TASK TO COMPLETE:
Every entry below needs to be printed again exactly, with its pictures left out.

[[ EXERCISE INPUTS open ]]

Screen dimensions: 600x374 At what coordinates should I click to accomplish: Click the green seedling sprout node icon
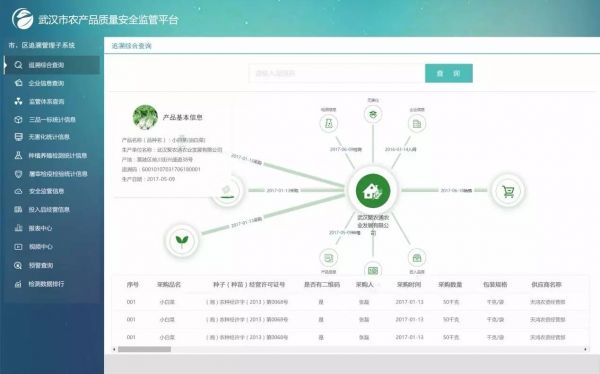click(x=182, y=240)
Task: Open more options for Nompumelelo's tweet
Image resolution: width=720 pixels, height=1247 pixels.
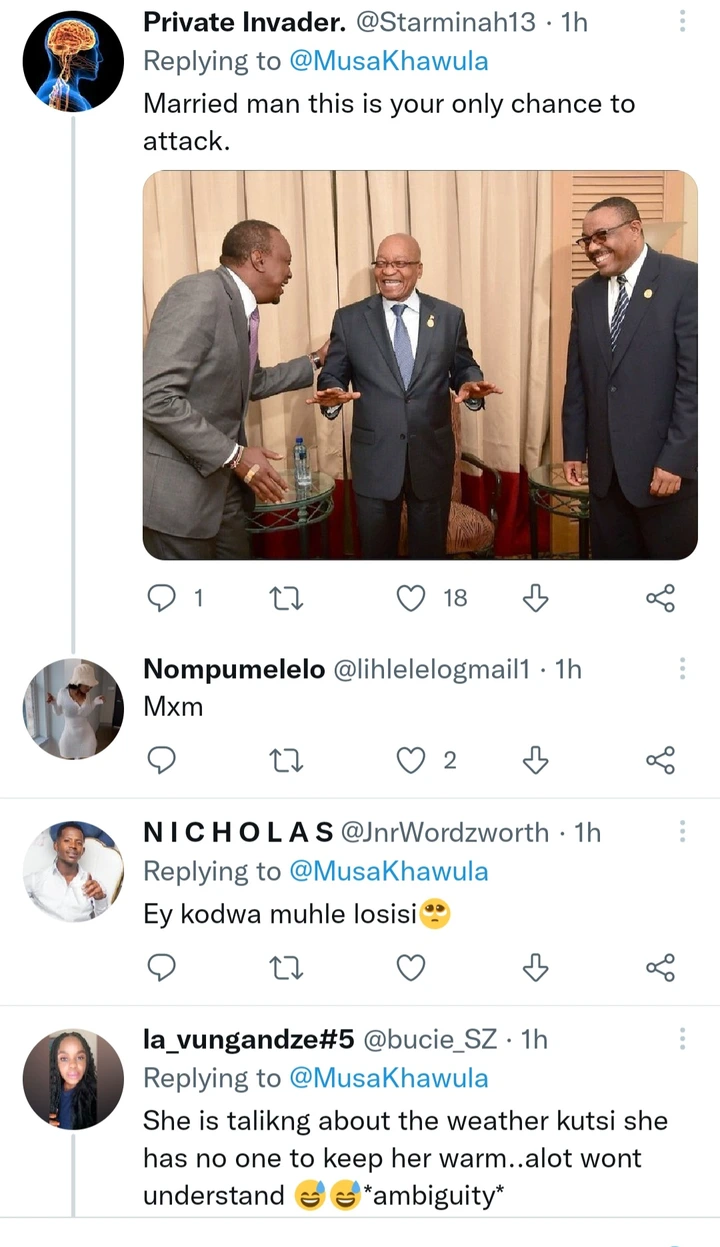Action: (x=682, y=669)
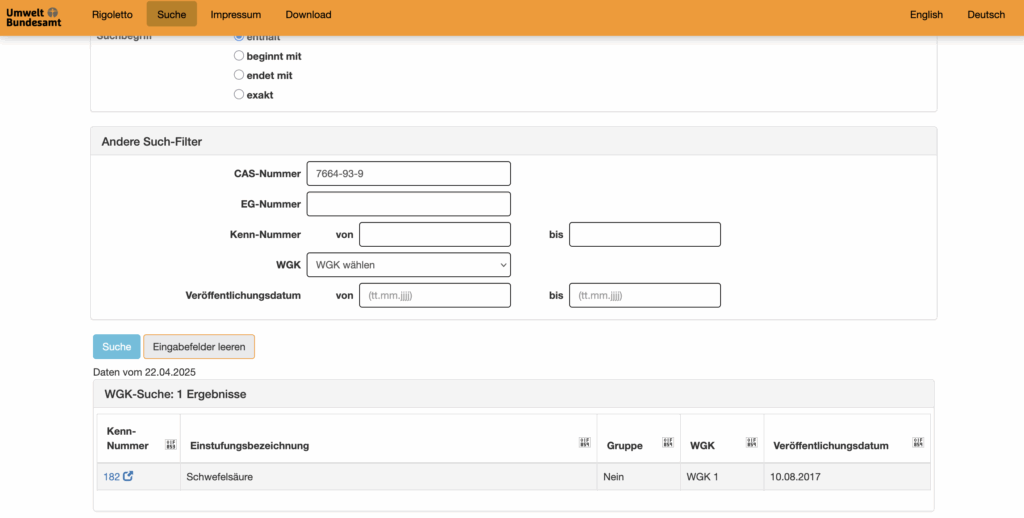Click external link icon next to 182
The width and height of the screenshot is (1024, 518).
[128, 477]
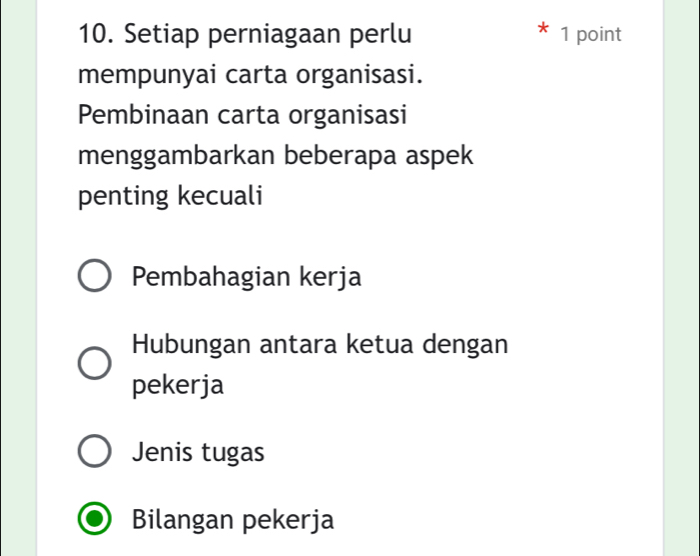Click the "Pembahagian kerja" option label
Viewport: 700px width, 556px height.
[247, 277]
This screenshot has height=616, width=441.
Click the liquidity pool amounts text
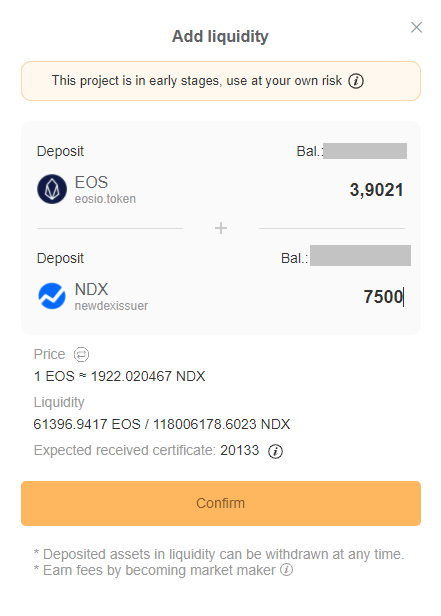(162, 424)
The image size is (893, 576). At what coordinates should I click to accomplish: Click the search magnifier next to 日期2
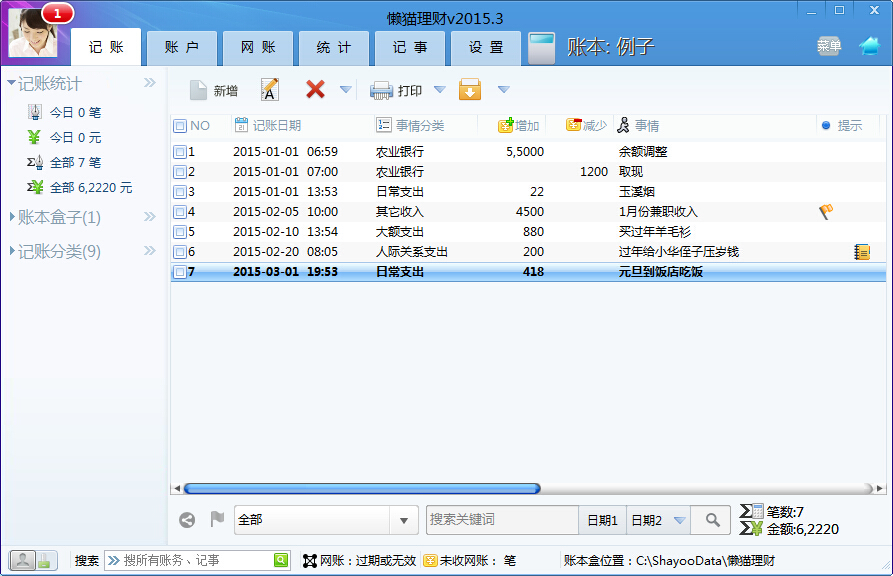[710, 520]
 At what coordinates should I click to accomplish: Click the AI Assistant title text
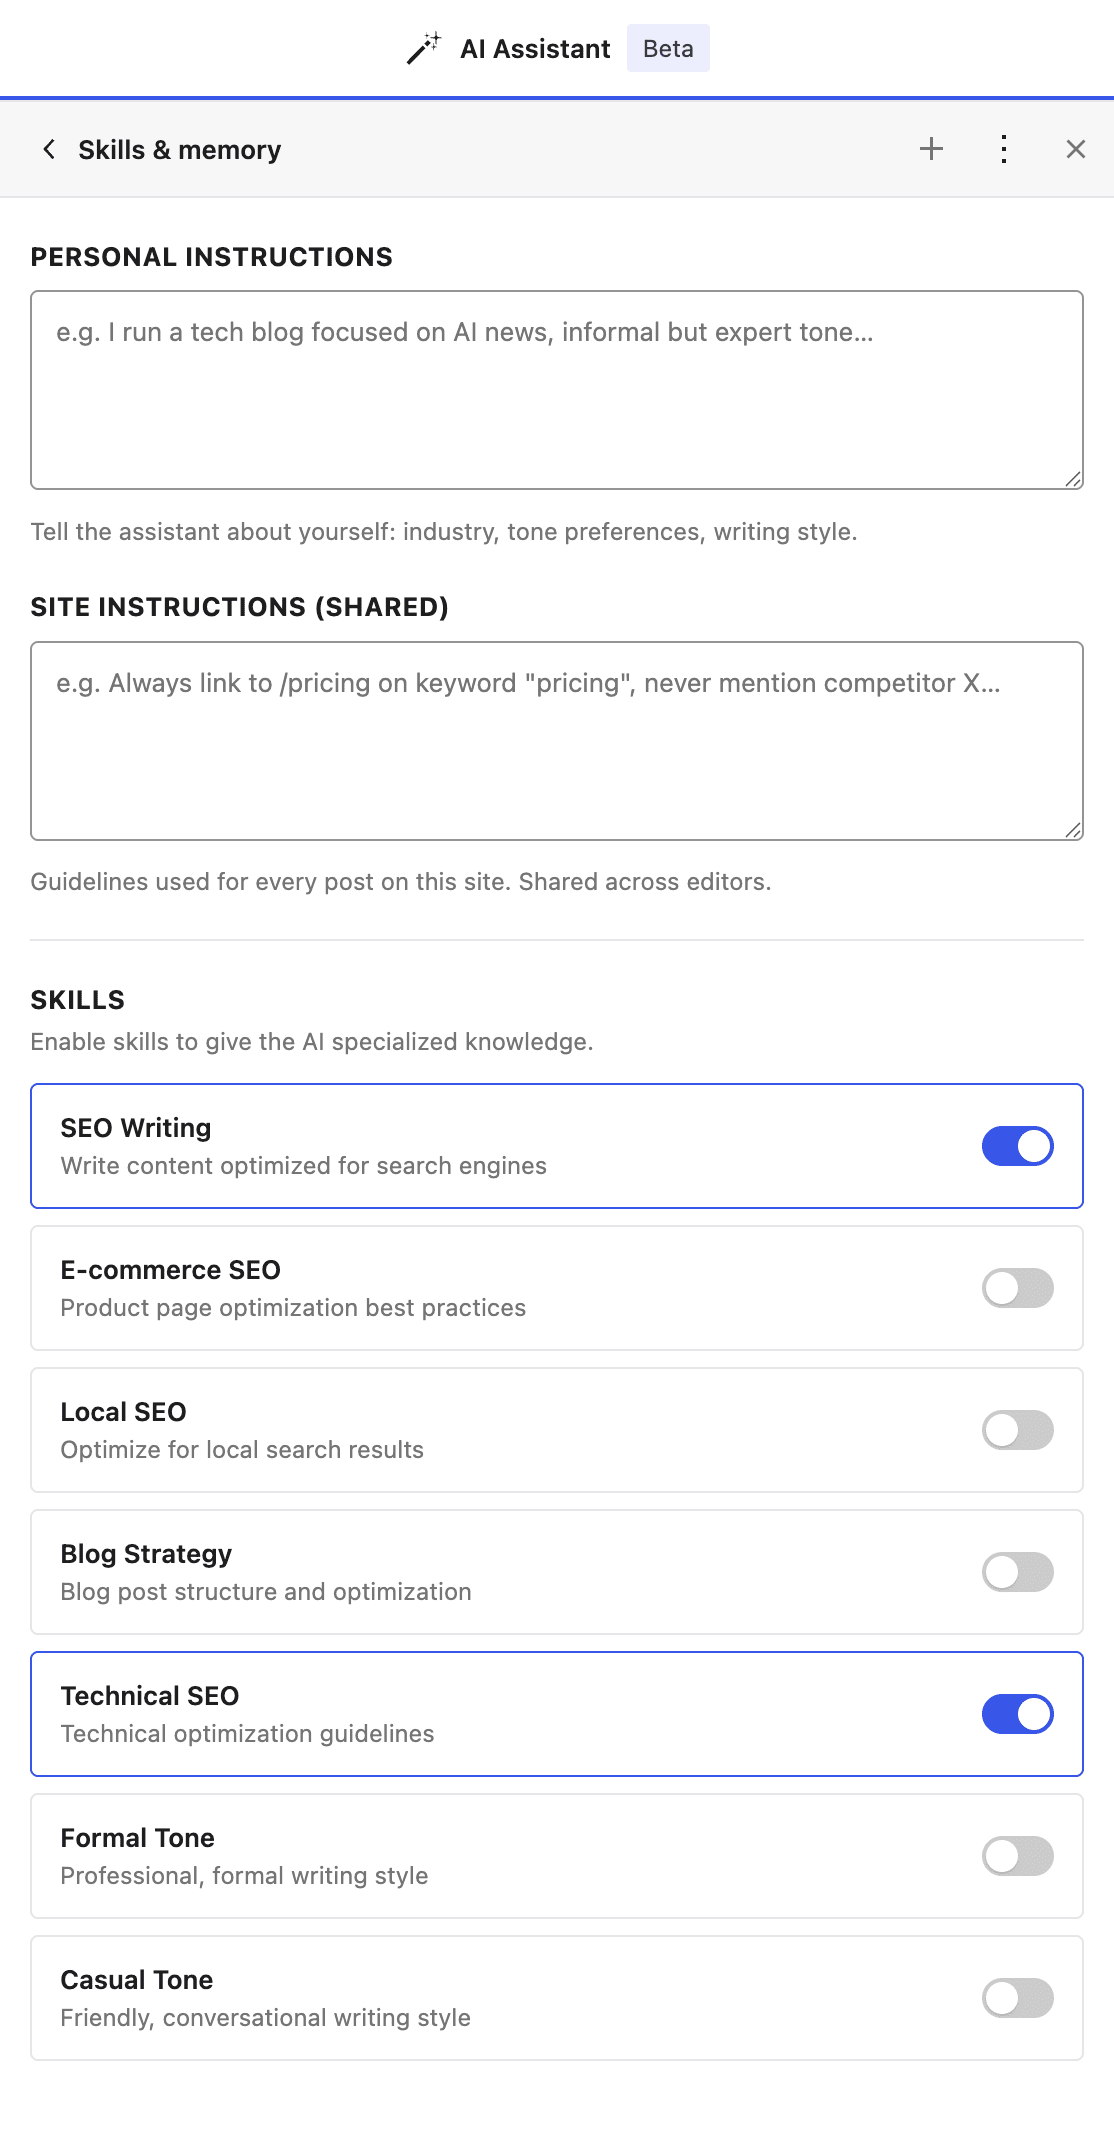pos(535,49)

[[ EXERCISE INPUTS closed ]]

SOLUTION:
Screen dimensions: 600x374 At what coordinates should I click to accomplish: Click the green seedling sprout node icon
click(x=182, y=240)
Task: Open more options for Nompumelelo's tweet
Image resolution: width=720 pixels, height=1247 pixels.
Action: (x=682, y=669)
Click external link icon next to 182
The width and height of the screenshot is (1024, 518).
[128, 477]
Click the "Pembahagian kerja" option label
Viewport: 700px width, 556px height.
[247, 277]
This screenshot has height=616, width=441.
Click the liquidity pool amounts text
(162, 424)
The image size is (893, 576). At what coordinates should I click to accomplish: Click the search magnifier next to 日期2
[710, 520]
 At what coordinates should I click to accomplish: Click the AI Assistant title text
pos(535,49)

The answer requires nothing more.